> [Given request 1]:
From the records below, pick out every line that contains the word "Toggle" and copy each one.

== Text to read

Rapper Kevin Gates banned from visiting La. correctional facilities; staffers disciplined after investigation
Louisiana rapper, Kevin Gates, has been banned from visiting facilities operated by the Louisiana Department of Corrections (DOC), and several staffers of Elayn Hunt Correctional Center, including a deputy warden, have faced disciplinary action following the conclusion of an investigation into a series of pictures showing the rapper flashing several hundreds of dollars in cash inside the facility.
DOC spokesman, Ken Pastorick, says Gates was on the visitation list for someone at the facility when the photos were taken in July, which means he signed documentation acknowledging the prison’s policies.
“I went up to the Prison today to visit #LeeLucus #CMurder #Mac #BigMarlo and #Cornbread everybody in these photos have been gone over 20 years,” Gates said in the caption for one photo first posted to an Instagram account.
“As indicated in the photograph, it appears Mr. Gates had a large sum of cash, which is unacceptable, and a violation,” Pastorick told The Advocate newspaper after news of the investigation broke. “It is against Elayn Hunt Correctional Center policy to bring case exceeding $300 into the prison, and any amount above that is considered contraband.”

====
== Records supplied

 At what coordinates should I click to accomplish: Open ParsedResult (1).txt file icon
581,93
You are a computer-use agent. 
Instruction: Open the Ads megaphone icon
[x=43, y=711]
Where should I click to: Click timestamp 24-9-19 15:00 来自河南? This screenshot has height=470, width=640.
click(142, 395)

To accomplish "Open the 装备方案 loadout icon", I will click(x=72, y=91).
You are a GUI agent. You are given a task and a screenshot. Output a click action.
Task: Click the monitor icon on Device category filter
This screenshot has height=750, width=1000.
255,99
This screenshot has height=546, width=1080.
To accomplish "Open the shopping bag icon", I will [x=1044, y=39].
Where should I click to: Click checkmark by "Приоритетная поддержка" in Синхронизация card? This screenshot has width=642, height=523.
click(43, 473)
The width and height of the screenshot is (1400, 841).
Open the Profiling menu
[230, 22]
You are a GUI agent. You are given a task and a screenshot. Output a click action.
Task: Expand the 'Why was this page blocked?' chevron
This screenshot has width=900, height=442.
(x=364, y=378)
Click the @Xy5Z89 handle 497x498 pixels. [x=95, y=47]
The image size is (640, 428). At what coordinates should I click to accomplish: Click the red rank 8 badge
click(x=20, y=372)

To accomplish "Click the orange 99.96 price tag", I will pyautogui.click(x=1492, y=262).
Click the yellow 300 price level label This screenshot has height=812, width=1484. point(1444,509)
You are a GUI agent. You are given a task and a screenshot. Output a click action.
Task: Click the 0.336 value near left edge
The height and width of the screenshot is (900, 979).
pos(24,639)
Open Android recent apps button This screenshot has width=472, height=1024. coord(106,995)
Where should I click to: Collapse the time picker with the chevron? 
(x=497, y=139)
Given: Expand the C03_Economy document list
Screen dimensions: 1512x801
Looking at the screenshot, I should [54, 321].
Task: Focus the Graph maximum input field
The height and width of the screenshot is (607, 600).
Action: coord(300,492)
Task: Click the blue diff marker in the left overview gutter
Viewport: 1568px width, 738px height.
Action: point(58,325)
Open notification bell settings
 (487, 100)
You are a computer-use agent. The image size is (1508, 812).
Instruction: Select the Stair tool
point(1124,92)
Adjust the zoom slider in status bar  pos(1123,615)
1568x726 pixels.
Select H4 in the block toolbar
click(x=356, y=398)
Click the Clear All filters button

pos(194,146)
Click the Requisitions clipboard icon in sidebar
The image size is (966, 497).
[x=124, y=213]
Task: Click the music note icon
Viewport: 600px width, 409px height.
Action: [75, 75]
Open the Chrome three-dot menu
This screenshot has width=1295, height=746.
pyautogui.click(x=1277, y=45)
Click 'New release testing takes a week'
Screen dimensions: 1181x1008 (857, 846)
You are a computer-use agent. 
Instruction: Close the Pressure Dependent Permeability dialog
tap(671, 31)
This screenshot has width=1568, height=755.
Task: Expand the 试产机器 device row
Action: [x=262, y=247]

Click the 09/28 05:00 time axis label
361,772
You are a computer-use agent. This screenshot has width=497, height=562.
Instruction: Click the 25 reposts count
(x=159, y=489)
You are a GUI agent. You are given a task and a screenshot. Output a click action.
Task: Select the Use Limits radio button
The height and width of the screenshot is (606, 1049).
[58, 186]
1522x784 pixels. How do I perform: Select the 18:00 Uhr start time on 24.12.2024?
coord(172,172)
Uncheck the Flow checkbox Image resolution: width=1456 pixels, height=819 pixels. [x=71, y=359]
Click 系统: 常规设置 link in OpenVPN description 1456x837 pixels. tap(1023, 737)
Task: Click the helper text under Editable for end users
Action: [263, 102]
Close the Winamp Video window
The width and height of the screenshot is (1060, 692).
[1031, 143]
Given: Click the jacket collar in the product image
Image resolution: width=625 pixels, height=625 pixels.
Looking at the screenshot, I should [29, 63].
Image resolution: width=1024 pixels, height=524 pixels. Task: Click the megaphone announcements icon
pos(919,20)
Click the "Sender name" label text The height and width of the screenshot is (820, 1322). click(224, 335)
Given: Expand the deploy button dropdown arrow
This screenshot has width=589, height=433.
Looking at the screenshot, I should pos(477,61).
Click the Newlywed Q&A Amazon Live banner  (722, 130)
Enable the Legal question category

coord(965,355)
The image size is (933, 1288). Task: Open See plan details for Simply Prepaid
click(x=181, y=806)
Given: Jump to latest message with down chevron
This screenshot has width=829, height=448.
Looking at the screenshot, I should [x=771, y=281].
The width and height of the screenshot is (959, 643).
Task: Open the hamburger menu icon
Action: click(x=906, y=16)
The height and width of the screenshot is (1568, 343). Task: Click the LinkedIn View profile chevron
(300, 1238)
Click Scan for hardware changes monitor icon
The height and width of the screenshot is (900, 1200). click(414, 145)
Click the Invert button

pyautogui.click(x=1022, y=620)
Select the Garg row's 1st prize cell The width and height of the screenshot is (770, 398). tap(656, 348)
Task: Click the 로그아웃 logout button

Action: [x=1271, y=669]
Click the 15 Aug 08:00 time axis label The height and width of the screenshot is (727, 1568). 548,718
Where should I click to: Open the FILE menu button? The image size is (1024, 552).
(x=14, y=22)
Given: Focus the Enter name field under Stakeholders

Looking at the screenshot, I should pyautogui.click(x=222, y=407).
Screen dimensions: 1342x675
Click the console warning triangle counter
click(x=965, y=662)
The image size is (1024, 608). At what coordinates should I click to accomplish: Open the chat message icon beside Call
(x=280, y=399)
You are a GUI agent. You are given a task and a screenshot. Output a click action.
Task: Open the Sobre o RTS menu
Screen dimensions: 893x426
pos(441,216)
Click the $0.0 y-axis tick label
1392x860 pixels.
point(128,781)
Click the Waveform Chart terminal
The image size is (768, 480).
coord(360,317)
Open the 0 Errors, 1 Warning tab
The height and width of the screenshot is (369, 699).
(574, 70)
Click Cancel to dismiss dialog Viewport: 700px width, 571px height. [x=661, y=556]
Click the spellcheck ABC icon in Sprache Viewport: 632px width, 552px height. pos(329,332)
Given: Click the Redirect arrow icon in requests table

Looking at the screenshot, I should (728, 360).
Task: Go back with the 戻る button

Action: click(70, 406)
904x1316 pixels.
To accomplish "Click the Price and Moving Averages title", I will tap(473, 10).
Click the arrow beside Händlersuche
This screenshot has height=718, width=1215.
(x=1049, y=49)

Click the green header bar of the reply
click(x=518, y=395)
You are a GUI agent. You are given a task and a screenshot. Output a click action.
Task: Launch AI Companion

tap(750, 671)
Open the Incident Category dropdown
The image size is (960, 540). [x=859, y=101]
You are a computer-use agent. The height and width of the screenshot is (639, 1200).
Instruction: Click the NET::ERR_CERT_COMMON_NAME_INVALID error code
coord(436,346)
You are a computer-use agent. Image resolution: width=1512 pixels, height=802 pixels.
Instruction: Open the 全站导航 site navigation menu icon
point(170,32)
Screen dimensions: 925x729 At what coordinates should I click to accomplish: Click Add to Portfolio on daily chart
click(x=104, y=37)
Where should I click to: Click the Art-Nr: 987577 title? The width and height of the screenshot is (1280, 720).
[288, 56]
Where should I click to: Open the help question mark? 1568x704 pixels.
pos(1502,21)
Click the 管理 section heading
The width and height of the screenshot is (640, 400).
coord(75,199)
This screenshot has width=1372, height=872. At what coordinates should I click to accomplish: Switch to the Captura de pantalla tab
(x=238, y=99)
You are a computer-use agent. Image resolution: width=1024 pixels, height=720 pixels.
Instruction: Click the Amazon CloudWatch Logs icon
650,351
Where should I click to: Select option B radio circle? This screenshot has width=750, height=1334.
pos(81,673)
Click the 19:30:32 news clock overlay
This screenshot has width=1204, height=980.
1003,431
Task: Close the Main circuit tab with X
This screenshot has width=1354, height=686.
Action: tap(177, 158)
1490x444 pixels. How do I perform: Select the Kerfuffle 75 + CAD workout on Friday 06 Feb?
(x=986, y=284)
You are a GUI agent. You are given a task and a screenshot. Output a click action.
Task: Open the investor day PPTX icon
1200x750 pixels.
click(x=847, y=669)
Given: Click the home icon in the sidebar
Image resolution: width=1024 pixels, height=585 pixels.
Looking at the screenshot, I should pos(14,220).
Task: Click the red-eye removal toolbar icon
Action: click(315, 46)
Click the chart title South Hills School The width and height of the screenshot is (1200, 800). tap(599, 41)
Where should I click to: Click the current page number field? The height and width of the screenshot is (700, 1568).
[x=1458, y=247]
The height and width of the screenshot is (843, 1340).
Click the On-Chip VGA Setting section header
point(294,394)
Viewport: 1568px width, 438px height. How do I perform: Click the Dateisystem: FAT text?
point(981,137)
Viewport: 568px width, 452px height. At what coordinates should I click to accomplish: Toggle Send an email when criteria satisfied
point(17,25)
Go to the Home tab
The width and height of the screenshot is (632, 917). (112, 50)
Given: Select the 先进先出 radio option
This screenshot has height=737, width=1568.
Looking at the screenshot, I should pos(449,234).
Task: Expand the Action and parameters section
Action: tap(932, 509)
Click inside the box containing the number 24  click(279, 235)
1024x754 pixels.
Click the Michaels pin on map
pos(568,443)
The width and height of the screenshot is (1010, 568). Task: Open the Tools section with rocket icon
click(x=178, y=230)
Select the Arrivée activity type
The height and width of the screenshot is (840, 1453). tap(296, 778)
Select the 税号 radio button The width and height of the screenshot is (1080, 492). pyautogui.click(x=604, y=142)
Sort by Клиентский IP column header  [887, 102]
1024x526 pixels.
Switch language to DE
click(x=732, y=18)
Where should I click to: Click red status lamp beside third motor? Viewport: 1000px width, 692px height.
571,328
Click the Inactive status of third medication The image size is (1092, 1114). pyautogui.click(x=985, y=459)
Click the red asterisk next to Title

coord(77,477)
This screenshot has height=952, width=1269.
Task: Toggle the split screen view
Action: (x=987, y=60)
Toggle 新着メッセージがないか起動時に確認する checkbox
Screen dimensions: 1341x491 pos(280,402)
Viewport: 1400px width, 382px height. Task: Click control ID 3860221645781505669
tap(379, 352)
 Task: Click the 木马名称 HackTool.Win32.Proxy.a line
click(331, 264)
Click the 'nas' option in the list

====

> [Given request 2]:
Copy out the article above about Kevin Gates being banned from Louisiana prisons, in full and word for word.

> [Final result 1]:
Viewport: 568px width, 452px height. At what coordinates should I click to accomplish: Toggle Send an email when criteria satisfied
Task: Toggle the split screen view
Toggle 新着メッセージがないか起動時に確認する checkbox

> [Final result 2]:
Rapper Kevin Gates banned from visiting La. correctional facilities; staffers disciplined after investigation
Louisiana rapper, Kevin Gates, has been banned from visiting facilities operated by the Louisiana Department of Corrections (DOC), and several staffers of Elayn Hunt Correctional Center, including a deputy warden, have faced disciplinary action following the conclusion of an investigation into a series of pictures showing the rapper flashing several hundreds of dollars in cash inside the facility.
DOC spokesman, Ken Pastorick, says Gates was on the visitation list for someone at the facility when the photos were taken in July, which means he signed documentation acknowledging the prison’s policies.
“I went up to the Prison today to visit #LeeLucus #CMurder #Mac #BigMarlo and #Cornbread everybody in these photos have been gone over 20 years,” Gates said in the caption for one photo first posted to an Instagram account.
“As indicated in the photograph, it appears Mr. Gates had a large sum of cash, which is unacceptable, and a violation,” Pastorick told The Advocate newspaper after news of the investigation broke. “It is against Elayn Hunt Correctional Center policy to bring case exceeding $300 into the prison, and any amount above that is considered contraband.”